‘Je Duits is wel beter geworden, maar het kan nóg beter,’ zei mijn zangleraar. Hij doelde natuurlijk op mijn gezongen Duits, dat niet hetzelfde is en niet zo gedachteloos geproduceerd wordt als gesproken Duits. Eén punt van kritiek was het ontbreken van aspiratie bij de k en de t, dat wil zeggen het aanblazen van de klank. Niet tal, maar THal, niet König maar KHönig moet je zingen.

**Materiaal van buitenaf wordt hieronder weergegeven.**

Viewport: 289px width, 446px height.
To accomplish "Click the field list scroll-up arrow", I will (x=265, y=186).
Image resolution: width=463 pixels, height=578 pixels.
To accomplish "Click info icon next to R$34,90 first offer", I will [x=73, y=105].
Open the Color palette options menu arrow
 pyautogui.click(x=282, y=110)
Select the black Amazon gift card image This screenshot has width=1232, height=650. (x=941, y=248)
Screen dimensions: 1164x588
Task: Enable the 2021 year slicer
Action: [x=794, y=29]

Maar zeggen ook. Ineens bedacht ik met schrik dat ik in gesproken Duits ook niet aspireer, of niet altijd, of niet genoeg, wat misschien goed is voor de helft van mijn buitenlandse accent. Ik moet eraan werken. Vaak is het zo met vreemde talen: als je zelf denkt dat je overdrijft is het precies goed. Zo is het tenminste met Frans.
In de jaren zeventig onderwees ik Arabisch met behulp van een Oostduits cursusboek. Daar zat een geluidsband bij ter ondersteuning, waar ik altijd een beetje om moest lachen. De Arabier die de band had ingesproken aspireerde de k en de t nogal zwaar, terwijl in het Arabisch helemaal niet geaspireerd wordt. Ik kan me voorstellen hoe dat ging in de DDR: een arrogante Duitser deed voor hoe hij moest spreken, en de geïntimideerde Arabier deed het hem braaf na, met een Duits accent.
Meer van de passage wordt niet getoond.